** Start **

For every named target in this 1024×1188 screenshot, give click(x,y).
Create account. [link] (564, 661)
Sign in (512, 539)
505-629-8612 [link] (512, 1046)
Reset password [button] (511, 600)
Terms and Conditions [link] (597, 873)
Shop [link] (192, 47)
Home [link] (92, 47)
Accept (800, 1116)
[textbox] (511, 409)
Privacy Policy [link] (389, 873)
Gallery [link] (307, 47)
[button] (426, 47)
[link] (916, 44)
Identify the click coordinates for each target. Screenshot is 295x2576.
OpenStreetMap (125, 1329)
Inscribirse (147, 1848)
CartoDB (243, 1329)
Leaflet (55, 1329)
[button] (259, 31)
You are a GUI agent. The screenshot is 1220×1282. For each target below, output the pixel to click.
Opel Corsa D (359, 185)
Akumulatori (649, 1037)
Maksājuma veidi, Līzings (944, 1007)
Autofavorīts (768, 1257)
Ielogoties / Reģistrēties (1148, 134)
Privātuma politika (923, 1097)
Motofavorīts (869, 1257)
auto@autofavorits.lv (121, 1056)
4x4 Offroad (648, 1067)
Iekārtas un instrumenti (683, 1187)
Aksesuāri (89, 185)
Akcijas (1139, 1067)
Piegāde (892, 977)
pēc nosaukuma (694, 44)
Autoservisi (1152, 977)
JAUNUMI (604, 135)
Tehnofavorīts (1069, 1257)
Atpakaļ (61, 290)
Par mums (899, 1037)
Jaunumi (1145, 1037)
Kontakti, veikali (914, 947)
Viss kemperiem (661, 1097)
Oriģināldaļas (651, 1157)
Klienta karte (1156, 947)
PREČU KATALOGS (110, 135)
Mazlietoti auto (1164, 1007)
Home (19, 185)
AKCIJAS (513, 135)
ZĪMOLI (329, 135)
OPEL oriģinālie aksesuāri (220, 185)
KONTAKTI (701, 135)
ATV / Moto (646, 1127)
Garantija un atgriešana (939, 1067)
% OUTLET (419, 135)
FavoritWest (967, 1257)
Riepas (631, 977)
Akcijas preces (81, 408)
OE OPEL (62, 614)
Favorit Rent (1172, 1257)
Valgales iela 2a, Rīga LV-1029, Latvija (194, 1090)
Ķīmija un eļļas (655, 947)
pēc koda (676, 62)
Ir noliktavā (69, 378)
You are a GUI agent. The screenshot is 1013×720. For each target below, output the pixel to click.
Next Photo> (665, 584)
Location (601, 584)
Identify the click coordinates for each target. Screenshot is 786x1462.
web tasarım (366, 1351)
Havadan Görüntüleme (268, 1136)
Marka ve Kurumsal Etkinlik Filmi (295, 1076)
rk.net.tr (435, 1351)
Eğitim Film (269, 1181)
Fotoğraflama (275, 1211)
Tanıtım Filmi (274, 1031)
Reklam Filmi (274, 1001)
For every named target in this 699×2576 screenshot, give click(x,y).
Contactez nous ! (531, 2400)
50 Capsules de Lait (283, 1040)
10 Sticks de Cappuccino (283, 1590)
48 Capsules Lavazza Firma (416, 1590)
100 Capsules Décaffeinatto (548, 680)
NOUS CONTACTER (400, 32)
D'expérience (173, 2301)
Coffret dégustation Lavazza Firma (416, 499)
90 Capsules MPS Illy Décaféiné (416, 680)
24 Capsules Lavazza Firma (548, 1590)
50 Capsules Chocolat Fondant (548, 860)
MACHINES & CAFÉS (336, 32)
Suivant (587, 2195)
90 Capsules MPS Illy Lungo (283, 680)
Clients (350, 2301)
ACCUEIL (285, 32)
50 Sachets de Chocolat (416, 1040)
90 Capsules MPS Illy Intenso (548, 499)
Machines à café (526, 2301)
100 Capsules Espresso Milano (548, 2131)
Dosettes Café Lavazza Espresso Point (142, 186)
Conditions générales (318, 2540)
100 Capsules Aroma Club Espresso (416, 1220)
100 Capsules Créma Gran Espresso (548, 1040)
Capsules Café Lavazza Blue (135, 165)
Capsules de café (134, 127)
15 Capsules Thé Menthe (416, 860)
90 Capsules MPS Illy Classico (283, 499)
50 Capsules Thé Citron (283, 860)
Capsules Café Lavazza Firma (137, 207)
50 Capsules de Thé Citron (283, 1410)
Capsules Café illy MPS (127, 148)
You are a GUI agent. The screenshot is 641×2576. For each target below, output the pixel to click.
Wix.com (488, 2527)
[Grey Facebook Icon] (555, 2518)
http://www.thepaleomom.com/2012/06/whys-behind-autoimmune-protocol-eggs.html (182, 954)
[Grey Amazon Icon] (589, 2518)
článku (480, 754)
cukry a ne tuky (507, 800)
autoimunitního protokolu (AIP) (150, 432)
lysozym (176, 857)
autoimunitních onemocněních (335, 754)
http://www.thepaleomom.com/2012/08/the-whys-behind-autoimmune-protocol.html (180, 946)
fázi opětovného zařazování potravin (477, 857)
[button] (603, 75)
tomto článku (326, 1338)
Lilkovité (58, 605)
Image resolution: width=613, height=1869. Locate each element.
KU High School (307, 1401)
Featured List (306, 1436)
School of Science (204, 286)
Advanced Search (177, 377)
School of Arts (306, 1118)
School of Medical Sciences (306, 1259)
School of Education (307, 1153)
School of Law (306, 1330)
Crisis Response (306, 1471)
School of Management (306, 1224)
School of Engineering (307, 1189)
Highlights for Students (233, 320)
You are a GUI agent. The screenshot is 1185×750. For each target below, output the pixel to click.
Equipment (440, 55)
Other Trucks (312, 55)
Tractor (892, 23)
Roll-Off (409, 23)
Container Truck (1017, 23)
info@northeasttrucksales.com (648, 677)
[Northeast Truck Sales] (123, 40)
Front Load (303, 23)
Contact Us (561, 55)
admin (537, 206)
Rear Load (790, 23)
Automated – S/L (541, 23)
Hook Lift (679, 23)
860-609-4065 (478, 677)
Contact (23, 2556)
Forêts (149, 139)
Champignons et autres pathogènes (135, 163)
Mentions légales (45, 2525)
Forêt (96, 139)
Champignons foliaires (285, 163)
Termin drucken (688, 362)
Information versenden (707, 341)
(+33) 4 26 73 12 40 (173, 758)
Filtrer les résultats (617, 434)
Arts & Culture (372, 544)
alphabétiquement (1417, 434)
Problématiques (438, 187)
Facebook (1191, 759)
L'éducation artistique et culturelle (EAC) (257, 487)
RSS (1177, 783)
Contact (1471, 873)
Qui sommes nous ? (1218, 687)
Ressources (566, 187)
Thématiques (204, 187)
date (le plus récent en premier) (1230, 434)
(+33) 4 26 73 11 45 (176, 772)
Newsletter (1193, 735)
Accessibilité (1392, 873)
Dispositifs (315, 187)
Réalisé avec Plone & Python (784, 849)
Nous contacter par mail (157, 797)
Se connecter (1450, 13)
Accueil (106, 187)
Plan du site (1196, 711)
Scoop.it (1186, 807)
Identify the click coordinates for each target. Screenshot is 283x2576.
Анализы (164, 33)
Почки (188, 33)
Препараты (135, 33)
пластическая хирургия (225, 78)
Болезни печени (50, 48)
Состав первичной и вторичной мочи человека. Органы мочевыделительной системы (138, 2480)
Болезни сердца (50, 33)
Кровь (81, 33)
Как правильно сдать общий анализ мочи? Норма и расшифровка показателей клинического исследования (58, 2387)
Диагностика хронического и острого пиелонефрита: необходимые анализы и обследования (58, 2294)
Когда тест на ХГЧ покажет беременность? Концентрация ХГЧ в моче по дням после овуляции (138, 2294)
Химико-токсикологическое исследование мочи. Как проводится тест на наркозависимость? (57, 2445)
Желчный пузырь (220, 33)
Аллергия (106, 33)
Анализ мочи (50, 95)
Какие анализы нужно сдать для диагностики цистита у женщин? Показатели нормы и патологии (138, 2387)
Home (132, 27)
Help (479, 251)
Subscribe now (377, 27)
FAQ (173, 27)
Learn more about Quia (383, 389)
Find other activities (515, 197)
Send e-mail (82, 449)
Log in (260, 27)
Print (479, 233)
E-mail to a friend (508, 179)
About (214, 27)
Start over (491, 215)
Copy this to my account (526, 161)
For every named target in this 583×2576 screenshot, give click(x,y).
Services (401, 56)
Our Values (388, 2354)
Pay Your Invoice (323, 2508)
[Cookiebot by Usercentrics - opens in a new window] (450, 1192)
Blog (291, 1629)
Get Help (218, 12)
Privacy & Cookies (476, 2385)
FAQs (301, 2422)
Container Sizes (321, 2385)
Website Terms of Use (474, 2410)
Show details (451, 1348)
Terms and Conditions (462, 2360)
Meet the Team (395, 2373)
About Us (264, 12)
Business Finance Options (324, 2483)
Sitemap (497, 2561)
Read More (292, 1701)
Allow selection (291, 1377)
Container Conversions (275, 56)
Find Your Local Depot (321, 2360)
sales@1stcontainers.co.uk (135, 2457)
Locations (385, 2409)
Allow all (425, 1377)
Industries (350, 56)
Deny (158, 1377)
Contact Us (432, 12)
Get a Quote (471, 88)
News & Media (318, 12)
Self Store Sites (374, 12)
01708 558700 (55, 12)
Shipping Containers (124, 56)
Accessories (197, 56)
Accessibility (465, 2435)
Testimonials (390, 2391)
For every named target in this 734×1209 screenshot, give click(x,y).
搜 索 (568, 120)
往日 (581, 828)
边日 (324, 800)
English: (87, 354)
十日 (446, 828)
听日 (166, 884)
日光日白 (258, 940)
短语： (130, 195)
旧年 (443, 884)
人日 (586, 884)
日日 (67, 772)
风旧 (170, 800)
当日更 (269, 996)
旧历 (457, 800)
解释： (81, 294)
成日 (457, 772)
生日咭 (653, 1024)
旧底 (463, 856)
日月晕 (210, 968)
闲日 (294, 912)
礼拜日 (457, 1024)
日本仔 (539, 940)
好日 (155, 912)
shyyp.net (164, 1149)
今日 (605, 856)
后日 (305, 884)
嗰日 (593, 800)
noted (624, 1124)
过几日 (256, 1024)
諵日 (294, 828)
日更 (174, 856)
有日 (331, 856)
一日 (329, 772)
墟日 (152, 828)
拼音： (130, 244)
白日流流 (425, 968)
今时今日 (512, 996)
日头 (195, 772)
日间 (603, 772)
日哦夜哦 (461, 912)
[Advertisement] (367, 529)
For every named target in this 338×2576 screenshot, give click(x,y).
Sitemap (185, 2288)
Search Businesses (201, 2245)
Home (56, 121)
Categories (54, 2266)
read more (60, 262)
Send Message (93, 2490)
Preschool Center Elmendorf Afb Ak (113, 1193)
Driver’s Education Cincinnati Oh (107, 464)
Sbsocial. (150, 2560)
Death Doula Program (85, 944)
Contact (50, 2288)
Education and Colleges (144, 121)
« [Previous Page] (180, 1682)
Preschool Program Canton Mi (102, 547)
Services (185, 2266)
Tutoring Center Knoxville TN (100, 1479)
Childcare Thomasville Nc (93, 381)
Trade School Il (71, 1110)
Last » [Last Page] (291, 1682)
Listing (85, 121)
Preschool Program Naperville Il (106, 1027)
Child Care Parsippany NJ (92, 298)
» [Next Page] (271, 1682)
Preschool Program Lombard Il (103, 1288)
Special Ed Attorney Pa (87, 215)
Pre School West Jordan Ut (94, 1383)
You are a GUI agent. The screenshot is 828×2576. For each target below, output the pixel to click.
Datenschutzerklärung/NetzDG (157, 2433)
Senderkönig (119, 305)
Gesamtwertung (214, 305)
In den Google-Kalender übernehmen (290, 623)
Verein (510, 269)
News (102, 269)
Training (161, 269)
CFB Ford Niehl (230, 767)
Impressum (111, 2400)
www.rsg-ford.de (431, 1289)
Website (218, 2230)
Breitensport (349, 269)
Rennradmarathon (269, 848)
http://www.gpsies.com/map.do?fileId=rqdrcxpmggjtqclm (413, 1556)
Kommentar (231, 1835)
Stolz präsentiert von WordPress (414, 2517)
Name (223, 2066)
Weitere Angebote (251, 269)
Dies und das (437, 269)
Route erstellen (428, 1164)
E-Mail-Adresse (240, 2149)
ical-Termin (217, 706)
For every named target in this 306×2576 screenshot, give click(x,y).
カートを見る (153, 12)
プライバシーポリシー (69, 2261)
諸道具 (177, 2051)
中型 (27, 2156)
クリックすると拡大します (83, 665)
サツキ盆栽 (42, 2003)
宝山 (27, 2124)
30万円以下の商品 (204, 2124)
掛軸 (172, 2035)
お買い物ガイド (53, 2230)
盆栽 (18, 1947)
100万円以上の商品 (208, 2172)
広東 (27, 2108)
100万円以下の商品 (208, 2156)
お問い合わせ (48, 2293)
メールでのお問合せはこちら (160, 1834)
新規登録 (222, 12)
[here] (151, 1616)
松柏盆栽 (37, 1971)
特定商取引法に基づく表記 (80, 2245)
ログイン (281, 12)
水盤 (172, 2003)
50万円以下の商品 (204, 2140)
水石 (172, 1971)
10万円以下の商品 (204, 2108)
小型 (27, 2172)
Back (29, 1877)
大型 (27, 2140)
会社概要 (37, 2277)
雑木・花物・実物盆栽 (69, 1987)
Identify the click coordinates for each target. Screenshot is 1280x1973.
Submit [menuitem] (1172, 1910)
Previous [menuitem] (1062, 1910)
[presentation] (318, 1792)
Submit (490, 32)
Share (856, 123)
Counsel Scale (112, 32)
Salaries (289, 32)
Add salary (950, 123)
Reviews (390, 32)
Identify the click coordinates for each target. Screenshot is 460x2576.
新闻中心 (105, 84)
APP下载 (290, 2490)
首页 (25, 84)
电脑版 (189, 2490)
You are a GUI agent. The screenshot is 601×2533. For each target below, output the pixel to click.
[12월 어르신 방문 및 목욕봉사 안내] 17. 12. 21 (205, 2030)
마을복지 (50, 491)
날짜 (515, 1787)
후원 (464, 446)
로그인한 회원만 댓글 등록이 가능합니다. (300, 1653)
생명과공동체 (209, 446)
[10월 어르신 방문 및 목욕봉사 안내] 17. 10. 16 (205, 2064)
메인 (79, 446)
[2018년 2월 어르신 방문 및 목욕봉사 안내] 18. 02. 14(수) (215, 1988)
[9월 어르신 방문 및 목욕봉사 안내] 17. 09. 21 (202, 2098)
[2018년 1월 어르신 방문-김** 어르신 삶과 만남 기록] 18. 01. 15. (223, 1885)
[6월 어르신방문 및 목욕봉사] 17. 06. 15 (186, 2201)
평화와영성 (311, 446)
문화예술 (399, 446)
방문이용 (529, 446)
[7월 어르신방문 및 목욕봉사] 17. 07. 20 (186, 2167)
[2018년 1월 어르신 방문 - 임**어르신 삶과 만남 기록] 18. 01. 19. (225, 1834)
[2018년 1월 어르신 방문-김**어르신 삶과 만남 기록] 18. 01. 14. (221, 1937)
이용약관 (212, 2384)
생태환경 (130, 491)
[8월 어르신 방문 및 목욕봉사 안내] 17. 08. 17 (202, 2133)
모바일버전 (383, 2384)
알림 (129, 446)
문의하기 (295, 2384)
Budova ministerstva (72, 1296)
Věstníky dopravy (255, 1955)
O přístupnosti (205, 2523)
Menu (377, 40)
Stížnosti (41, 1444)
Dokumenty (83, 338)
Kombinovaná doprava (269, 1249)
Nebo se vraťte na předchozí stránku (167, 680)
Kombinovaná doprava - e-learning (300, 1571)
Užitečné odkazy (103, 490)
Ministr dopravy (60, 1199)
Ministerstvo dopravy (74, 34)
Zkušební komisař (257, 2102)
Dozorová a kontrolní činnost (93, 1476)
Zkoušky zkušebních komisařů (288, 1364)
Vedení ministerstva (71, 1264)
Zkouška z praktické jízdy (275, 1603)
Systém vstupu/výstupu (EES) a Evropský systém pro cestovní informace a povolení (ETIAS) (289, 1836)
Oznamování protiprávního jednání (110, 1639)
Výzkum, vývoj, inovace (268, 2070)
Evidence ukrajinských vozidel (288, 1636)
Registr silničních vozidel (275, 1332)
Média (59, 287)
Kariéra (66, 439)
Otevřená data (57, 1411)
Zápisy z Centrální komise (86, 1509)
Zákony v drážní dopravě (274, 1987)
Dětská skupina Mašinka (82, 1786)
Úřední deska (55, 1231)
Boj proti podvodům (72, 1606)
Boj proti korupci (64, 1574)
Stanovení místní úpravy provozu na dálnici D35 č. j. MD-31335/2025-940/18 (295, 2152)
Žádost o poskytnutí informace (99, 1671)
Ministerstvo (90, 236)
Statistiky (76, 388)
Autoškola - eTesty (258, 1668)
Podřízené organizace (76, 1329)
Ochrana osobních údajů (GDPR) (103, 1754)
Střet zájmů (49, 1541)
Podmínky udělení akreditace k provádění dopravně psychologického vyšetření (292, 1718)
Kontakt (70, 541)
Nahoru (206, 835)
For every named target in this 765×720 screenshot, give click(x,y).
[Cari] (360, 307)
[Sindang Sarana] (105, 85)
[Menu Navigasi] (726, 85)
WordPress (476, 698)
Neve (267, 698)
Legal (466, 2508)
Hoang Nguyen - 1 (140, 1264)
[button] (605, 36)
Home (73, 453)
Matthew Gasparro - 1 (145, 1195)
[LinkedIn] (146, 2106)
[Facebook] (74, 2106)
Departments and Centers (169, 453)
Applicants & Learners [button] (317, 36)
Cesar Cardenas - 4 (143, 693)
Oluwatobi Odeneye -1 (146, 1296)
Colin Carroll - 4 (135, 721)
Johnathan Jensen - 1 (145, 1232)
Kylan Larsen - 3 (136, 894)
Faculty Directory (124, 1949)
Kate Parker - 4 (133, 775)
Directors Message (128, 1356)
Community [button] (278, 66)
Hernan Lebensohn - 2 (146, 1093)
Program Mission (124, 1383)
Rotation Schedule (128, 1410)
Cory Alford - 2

** End **

Please reproduce the items from the line containing "You are a GUI agent. The screenshot is 1185×750." down to the line containing "Réalisé avec Plone & Python (784, 849)", changing "Roll-Off" to "Roll Off" and leaving everything else the same.

[Result for this task]
You are a GUI agent. The screenshot is 1185×750. For each target below, output the pixel to click.
Equipment (440, 55)
Other Trucks (312, 55)
Tractor (892, 23)
Roll Off (409, 23)
Container Truck (1017, 23)
info@northeasttrucksales.com (648, 677)
[Northeast Truck Sales] (123, 40)
Front Load (303, 23)
Contact Us (561, 55)
admin (537, 206)
Rear Load (790, 23)
Automated – S/L (541, 23)
Hook Lift (679, 23)
860-609-4065 (478, 677)
Contact (23, 2556)
Forêts (149, 139)
Champignons et autres pathogènes (135, 163)
Mentions légales (45, 2525)
Forêt (96, 139)
Champignons foliaires (285, 163)
Termin drucken (688, 362)
Information versenden (707, 341)
(+33) 4 26 73 12 40 (173, 758)
Filtrer les résultats (617, 434)
Arts & Culture (372, 544)
alphabétiquement (1417, 434)
Problématiques (438, 187)
Facebook (1191, 759)
L'éducation artistique et culturelle (EAC) (257, 487)
RSS (1177, 783)
Contact (1471, 873)
Qui sommes nous ? (1218, 687)
Ressources (566, 187)
Thématiques (204, 187)
date (le plus récent en premier) (1230, 434)
(+33) 4 26 73 11 45 (176, 772)
Newsletter (1193, 735)
Accessibilité (1392, 873)
Dispositifs (315, 187)
Réalisé avec Plone & Python (784, 849)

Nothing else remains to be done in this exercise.